Search code examples
rpostgresqlrodbcgreenplum

rodbc character encoding error with PostgreSQL


I'm getting a new error which I've never gotten before when connecting from R to a GreenPlum PostgreSQL database using RODBC. I've gotten the error using both EMACS/ESS and RStudio, and the RODBC call has worked as is in the past.

library(RODBC)
gp <- odbcConnect("greenplum", believeNRows = FALSE)
data <- sqlQuery(gp, "select * from mytable")

> data
[1] "22P05 7 ERROR: character 0xc280 of encoding \"UTF8\" has no equivalent in  "WIN1252\";\nError while executing the query" 
[2] "[RODBC] ERROR: Could not SQLExecDirect 'select * from mytable'"

EDIT: Just tried querying another table and did get results. So I guess it's not an RODBC problem but a PostgreSQL table encoding problem.

R version 2.13.0 (2011-04-13)
Platform: i386-pc-mingw32/i386 (32-bit)

locale:
[1] LC_COLLATE=English_United States.1252 
[2] LC_CTYPE=English_United States.1252   
[3] LC_MONETARY=English_United States.1252
[4] LC_NUMERIC=C                          
[5] LC_TIME=English_United States.1252    

attached base packages:
[1] stats     graphics  grDevices utils     datasets  methods   base     

other attached packages:
[1] RODBC_1.3-2
> 

Solution

  • First, the issue arises because R is trying to convert to a Windows locale that supports UTF8. Unfortunately, Brian Ripley has reported numerous times that Windows has no UTF8 locales. From hours spent searching the web, StackOverflow, Microsoft, etc., I have come to the conclusion that Microsoft hates UTF-8 Windows won't support UTF8.

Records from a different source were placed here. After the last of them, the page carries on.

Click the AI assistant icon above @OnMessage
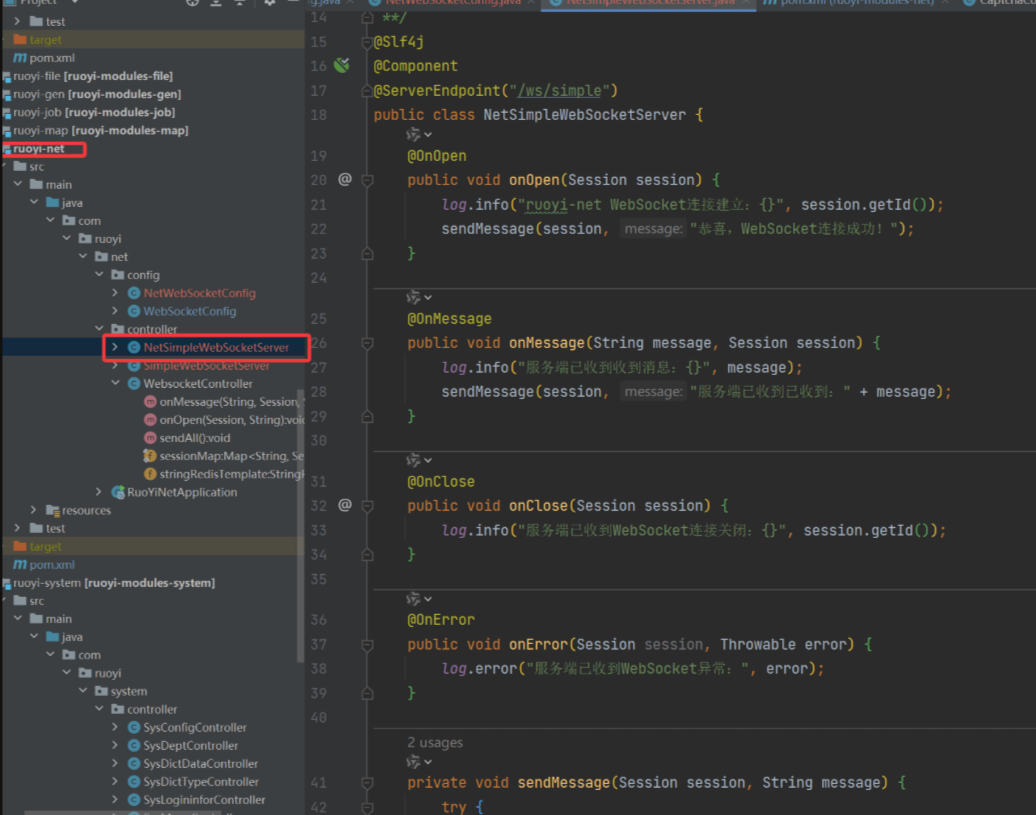The height and width of the screenshot is (815, 1036). tap(414, 296)
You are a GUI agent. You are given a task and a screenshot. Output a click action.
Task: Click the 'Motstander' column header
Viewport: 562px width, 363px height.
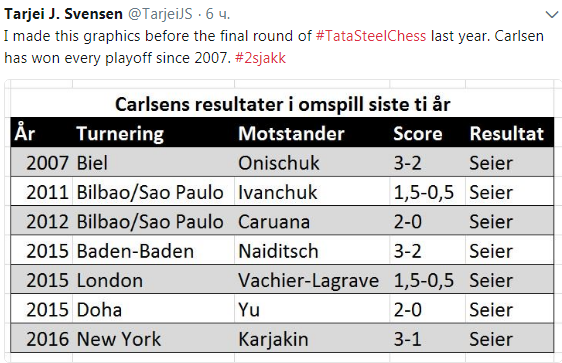291,134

    As a result, I'm not sure that there's an easy solution to this, if there is any solution at all. The best I can recommend is to wrap some kind of conversion on the server side, look at filtering the data if you can, or try a different language, if appropriate (e.g. Chinese, Japanese, Korean).

    If you do decide to wrap a converter, unicode.org recommends this ICU toolkit.